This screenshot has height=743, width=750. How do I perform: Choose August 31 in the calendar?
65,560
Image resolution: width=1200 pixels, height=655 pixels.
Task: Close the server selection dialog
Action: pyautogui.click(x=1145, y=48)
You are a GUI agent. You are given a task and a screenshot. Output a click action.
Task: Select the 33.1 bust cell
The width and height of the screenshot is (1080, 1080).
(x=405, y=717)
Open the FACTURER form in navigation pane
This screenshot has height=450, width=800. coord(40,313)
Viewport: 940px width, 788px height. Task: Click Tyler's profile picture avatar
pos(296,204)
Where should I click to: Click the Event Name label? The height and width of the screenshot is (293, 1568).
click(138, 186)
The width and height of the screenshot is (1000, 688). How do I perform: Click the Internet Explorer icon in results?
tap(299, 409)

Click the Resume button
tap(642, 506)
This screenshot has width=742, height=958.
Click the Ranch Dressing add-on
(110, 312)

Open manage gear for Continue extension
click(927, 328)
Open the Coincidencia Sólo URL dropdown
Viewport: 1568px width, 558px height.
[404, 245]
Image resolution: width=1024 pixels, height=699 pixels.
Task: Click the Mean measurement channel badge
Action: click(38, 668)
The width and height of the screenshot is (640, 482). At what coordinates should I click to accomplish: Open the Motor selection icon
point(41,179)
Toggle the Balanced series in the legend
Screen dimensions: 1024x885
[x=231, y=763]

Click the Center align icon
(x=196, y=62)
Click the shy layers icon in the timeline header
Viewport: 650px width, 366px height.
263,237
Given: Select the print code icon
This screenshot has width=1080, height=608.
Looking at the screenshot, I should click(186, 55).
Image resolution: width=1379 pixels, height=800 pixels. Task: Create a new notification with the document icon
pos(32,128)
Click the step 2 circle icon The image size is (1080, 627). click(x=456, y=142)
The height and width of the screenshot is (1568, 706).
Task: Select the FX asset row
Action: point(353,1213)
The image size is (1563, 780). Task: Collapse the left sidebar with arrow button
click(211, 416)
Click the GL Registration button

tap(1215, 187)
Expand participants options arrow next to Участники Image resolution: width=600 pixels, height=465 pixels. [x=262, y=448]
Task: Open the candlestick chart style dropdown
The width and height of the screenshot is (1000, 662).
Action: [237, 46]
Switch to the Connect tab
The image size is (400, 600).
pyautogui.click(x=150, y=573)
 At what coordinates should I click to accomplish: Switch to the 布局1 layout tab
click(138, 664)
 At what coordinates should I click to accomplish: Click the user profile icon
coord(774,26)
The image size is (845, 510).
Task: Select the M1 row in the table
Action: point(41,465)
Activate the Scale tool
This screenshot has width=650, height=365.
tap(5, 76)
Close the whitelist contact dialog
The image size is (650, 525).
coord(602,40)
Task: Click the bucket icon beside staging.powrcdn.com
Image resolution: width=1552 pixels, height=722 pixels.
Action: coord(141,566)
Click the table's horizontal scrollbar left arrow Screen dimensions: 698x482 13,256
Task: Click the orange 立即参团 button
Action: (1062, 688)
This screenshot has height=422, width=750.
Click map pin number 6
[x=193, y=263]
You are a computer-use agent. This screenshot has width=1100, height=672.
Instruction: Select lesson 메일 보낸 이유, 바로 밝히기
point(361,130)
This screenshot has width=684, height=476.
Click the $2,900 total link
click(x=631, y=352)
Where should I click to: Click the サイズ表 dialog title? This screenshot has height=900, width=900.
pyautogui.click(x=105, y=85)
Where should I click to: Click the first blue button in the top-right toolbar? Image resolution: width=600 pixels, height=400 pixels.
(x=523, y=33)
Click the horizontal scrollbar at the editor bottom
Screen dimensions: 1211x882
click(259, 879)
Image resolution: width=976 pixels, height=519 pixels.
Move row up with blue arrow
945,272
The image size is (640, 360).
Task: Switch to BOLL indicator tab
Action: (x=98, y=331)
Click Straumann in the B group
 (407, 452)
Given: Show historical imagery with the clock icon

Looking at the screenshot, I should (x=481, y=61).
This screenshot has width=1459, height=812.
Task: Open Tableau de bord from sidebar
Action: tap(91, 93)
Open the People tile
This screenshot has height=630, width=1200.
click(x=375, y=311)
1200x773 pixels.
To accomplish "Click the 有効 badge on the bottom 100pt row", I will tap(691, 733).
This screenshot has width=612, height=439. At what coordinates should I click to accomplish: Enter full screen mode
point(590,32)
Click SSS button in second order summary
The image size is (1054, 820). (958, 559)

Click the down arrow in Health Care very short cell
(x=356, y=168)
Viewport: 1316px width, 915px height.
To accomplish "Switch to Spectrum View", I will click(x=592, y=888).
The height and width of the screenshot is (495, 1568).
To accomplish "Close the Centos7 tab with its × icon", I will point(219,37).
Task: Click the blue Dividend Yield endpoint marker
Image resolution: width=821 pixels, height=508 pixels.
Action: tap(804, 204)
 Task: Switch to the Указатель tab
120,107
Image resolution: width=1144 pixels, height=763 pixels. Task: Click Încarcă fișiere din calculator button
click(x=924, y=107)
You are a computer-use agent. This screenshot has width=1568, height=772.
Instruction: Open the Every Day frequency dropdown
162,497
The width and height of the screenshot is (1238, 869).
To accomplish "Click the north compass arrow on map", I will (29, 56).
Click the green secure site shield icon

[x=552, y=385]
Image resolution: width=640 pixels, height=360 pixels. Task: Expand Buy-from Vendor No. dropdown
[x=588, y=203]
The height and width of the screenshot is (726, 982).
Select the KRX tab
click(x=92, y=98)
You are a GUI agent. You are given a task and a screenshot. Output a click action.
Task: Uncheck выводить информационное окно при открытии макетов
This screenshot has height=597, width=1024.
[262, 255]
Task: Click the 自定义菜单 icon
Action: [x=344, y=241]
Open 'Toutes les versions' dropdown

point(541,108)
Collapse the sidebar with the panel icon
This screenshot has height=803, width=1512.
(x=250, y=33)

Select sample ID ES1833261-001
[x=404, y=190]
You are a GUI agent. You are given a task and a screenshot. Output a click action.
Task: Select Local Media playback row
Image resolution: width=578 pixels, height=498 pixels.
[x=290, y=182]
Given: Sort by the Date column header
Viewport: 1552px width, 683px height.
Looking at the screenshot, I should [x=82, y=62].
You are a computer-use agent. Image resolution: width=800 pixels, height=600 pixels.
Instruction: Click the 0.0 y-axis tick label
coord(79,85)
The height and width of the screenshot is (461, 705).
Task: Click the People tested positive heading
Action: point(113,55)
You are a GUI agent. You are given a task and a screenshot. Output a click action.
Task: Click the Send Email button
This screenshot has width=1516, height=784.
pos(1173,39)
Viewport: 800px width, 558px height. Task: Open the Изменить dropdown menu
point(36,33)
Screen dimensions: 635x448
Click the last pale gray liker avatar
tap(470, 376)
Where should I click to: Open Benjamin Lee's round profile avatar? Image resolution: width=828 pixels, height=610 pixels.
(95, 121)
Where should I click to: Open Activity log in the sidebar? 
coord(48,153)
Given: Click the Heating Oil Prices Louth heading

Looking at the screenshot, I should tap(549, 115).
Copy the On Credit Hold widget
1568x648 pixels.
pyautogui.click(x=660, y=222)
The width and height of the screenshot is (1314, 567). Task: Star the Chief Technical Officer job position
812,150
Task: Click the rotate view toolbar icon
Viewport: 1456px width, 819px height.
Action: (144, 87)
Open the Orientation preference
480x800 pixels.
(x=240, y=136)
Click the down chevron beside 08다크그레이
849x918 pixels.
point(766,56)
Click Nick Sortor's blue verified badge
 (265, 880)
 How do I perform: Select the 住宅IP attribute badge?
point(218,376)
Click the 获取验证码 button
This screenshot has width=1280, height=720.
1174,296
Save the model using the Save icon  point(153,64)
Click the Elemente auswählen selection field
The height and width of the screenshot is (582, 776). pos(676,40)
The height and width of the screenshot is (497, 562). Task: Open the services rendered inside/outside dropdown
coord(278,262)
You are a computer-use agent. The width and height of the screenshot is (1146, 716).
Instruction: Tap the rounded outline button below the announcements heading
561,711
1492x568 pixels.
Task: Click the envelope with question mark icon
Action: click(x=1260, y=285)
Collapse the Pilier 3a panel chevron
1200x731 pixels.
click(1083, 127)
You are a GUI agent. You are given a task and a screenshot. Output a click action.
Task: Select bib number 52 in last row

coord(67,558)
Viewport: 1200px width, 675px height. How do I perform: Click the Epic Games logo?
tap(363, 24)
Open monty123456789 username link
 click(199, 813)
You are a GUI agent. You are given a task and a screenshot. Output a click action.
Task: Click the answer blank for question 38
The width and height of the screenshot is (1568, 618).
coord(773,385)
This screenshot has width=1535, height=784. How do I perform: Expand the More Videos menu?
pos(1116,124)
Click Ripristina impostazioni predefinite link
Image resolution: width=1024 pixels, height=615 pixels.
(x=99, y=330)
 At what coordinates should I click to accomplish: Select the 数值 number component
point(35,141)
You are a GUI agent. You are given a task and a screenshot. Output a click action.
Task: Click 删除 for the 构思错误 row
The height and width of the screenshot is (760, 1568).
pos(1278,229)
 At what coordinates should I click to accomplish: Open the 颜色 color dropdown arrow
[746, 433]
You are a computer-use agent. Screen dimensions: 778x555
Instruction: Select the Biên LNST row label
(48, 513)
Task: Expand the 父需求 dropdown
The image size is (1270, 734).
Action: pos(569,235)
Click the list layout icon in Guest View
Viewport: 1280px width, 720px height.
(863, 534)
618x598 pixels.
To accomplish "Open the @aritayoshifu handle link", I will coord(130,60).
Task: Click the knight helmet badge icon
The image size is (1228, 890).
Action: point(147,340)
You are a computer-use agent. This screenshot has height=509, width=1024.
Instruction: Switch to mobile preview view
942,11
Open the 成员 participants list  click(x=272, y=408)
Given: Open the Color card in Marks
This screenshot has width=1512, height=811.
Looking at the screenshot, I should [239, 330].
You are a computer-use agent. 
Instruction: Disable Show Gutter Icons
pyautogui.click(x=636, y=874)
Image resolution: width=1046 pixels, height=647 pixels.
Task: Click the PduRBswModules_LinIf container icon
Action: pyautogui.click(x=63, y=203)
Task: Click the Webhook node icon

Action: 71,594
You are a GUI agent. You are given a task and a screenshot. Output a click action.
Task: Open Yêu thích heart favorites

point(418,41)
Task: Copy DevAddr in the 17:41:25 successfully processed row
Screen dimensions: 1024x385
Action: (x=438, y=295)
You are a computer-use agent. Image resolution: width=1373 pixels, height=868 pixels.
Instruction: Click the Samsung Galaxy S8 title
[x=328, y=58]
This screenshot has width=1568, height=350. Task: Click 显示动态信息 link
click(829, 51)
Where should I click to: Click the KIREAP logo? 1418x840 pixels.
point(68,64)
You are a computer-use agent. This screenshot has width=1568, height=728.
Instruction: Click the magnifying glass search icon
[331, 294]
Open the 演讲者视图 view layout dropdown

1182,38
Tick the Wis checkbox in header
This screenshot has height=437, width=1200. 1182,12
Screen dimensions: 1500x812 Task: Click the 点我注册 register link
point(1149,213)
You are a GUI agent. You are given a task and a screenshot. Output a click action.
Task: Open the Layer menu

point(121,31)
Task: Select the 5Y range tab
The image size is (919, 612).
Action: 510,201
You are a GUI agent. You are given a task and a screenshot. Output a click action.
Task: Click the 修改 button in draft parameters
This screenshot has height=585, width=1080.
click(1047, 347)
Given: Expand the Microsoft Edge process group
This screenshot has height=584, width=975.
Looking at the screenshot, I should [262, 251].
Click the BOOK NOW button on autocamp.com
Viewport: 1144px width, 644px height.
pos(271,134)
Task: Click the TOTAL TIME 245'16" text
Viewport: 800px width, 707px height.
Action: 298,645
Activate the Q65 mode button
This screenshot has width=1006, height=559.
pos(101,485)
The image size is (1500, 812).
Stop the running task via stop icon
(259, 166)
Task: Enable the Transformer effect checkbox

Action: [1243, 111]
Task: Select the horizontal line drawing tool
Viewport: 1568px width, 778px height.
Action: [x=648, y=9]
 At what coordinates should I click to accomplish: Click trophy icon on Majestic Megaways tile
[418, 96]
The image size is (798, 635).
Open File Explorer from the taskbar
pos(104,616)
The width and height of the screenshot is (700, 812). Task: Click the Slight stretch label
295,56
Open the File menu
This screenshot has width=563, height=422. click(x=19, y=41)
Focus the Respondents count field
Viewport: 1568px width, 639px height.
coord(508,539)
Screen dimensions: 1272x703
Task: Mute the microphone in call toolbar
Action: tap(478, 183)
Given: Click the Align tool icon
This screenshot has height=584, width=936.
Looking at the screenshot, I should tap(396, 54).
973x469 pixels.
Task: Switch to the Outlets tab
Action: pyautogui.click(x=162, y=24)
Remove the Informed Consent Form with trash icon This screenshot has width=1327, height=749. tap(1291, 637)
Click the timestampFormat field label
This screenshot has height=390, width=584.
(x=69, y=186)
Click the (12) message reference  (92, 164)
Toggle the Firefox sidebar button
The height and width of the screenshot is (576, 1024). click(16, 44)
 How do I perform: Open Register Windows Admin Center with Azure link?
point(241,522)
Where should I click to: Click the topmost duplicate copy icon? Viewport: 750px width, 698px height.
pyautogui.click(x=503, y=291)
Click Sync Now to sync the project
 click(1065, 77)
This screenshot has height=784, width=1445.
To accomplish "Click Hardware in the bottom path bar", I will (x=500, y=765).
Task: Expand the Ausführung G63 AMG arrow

____________________

* EXERCISE DIRECTIONS: How many lines in the entries include "bottom"? Only the number is wanted.

* SOLVED EXERCISE: 3